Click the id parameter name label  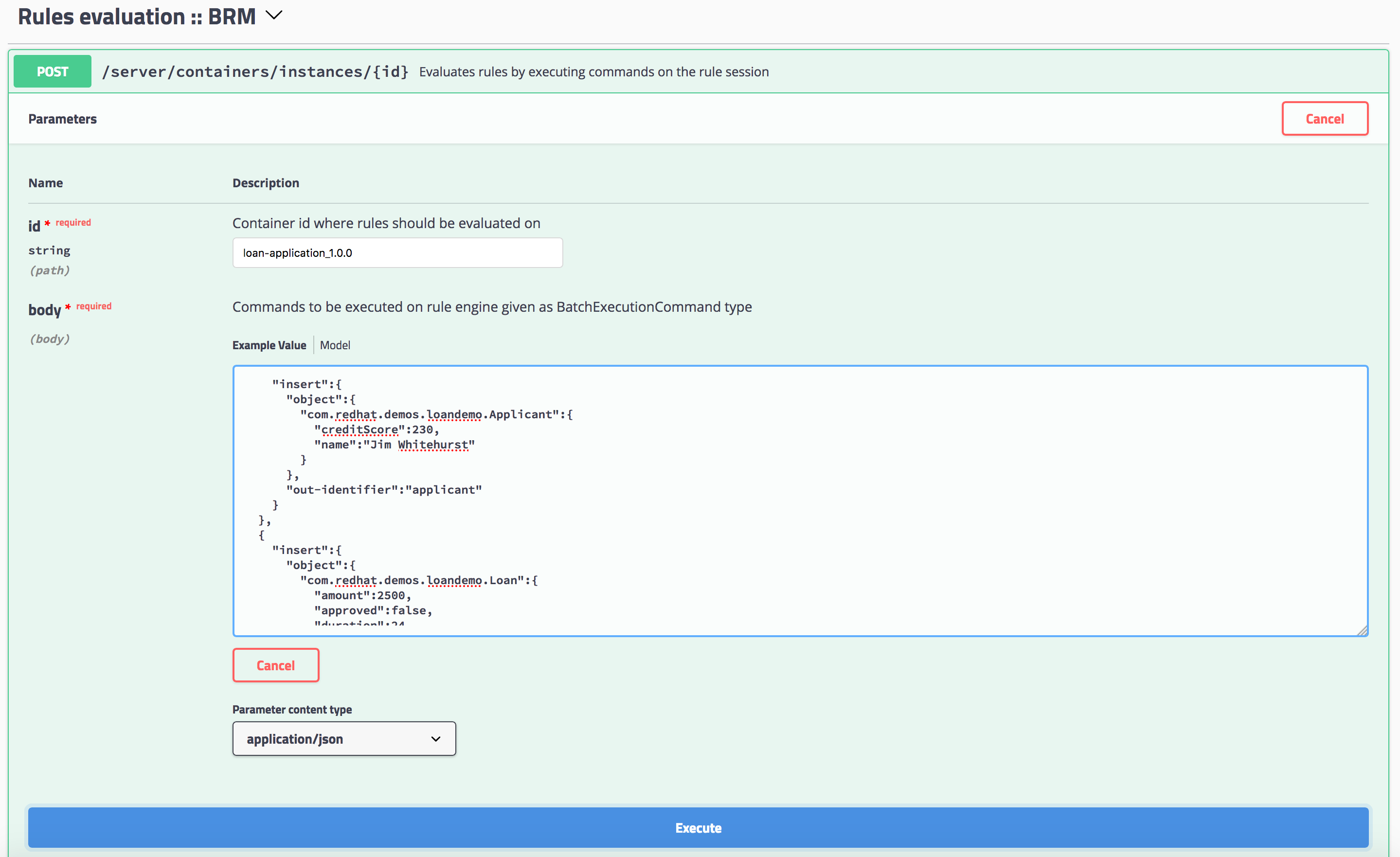(x=34, y=226)
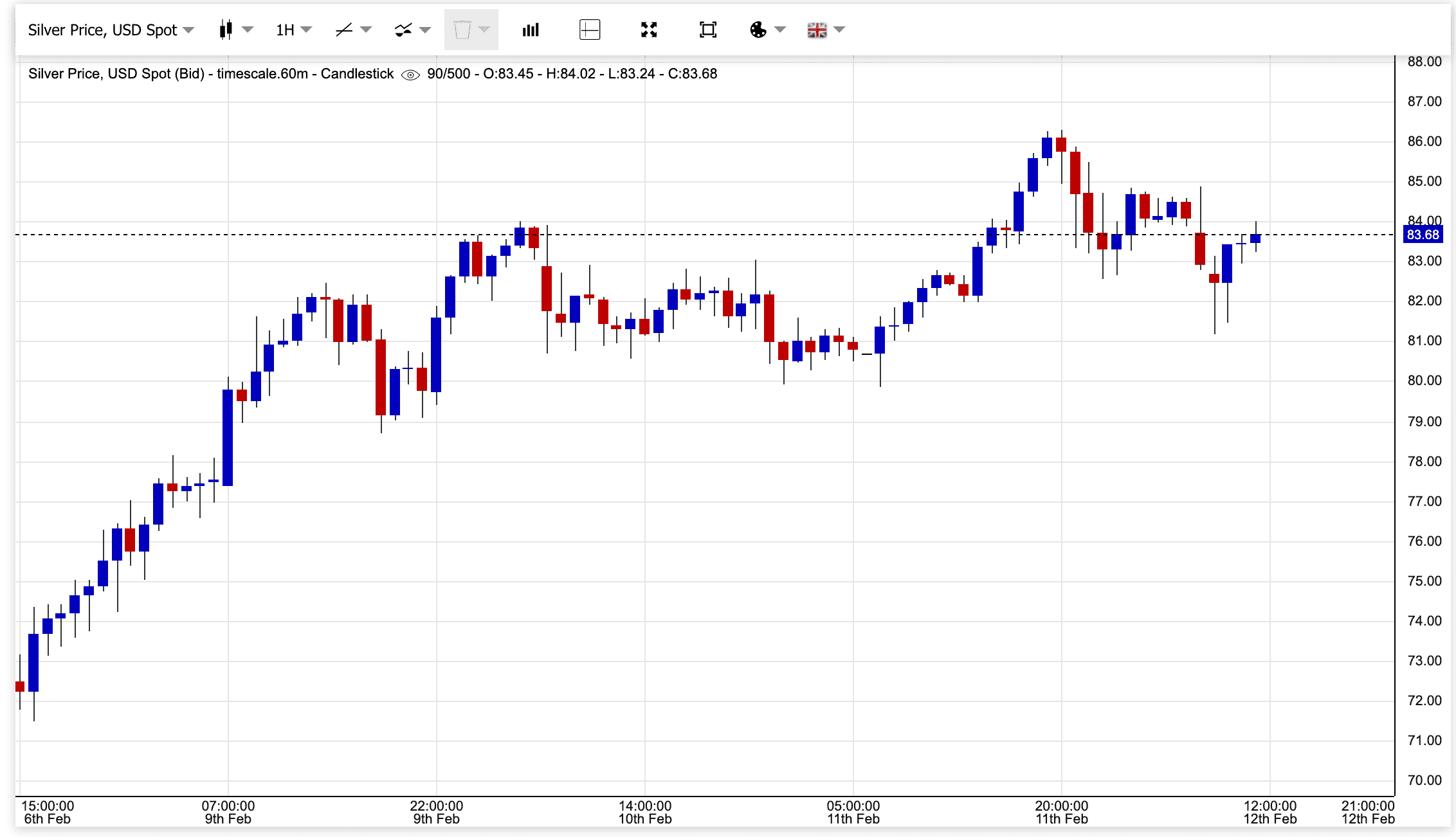
Task: Click the UK flag language icon
Action: click(x=816, y=30)
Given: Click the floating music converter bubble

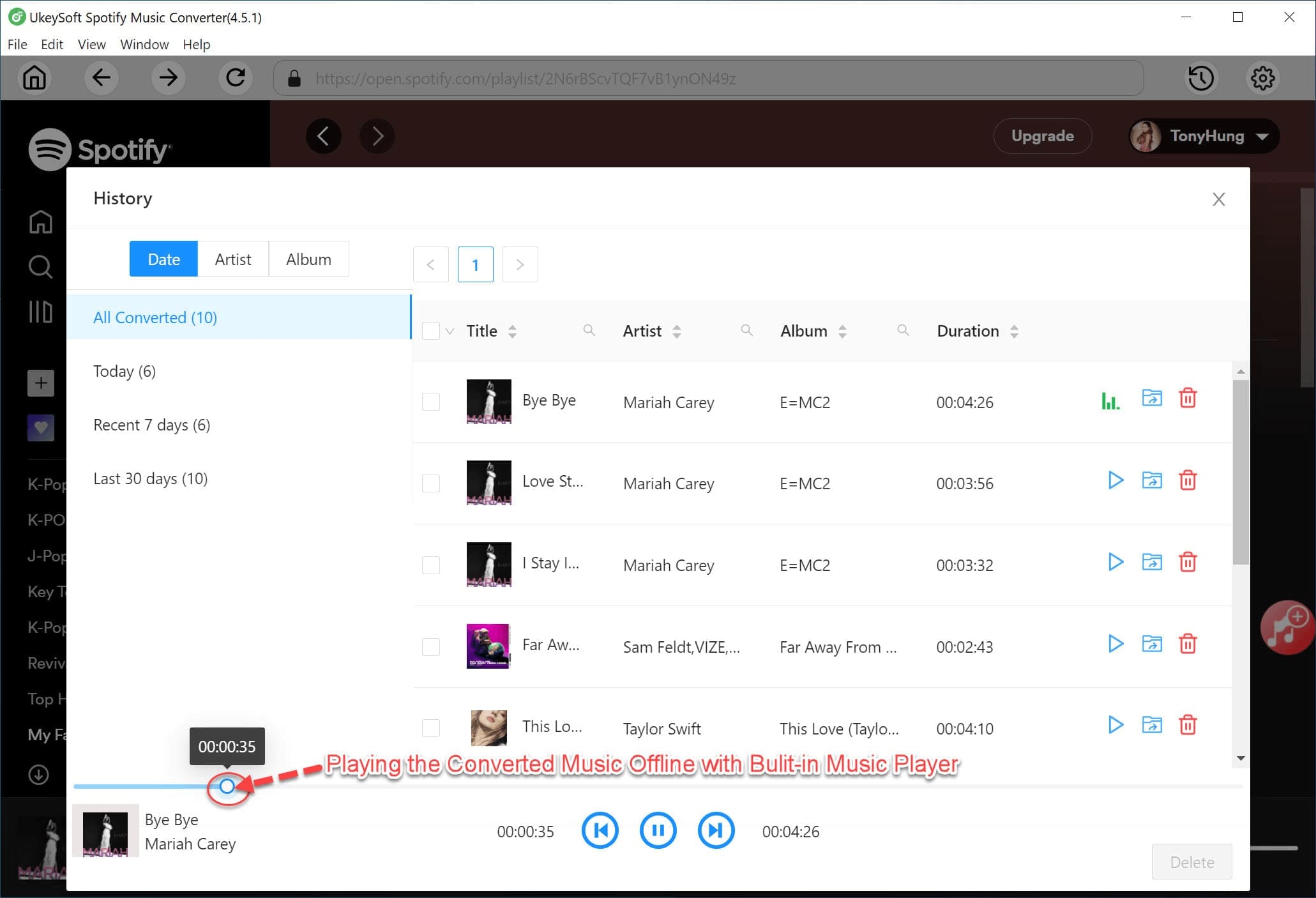Looking at the screenshot, I should click(1287, 627).
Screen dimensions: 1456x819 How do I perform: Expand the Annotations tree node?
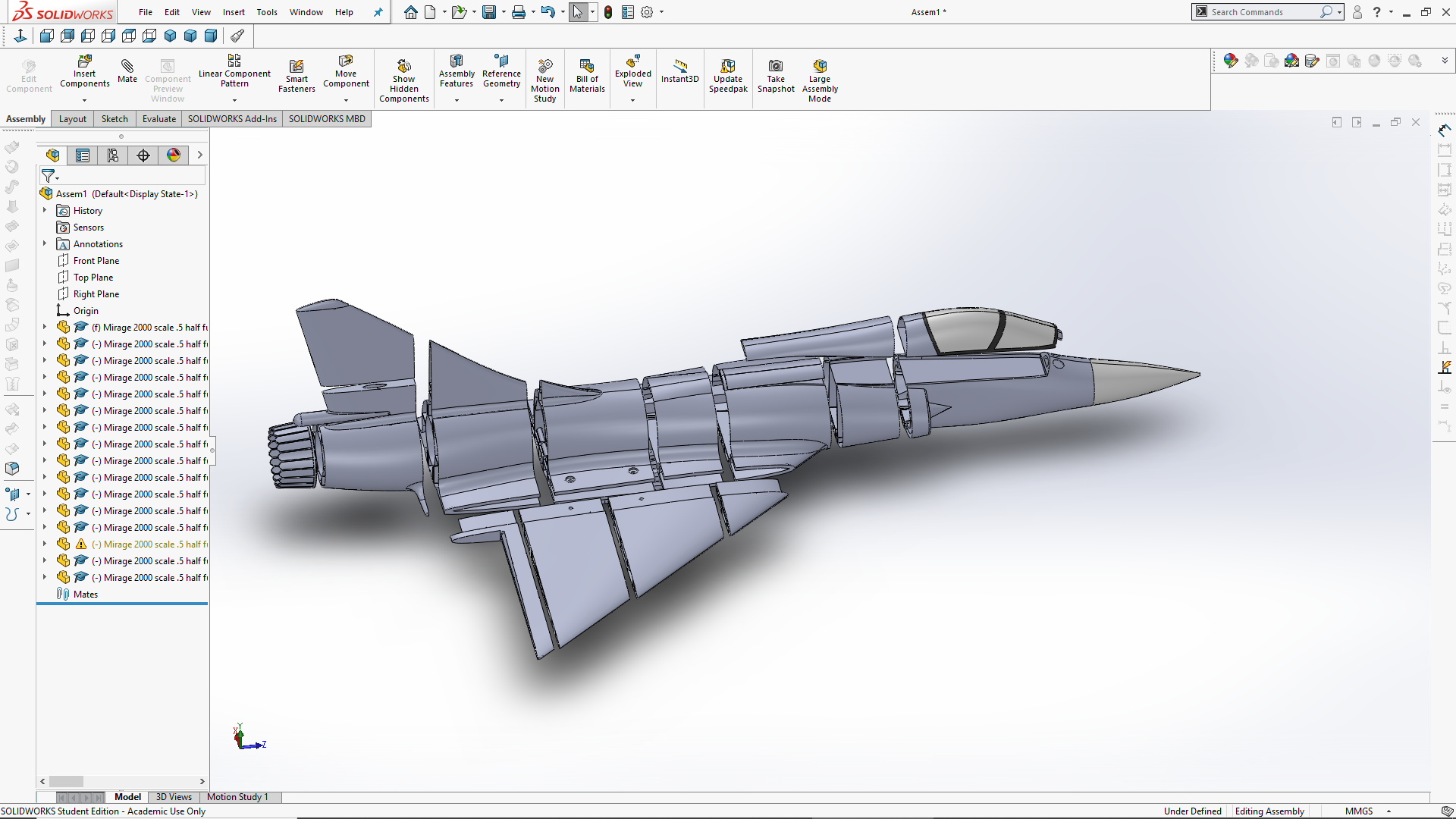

━━━━━━━━━━━━━━━━━━━━━━━━━━━━━━

- WORK INSTRUCTIONS
From the line containing "Given: Click the" through the last line of the entries, copy each line exactly and only those, skipping all pictures.

- OUTPUT
Given: Click the floating music converter bubble

Looking at the screenshot, I should click(1287, 627).
Screen dimensions: 1456x819 How do I perform: Expand the Annotations tree node?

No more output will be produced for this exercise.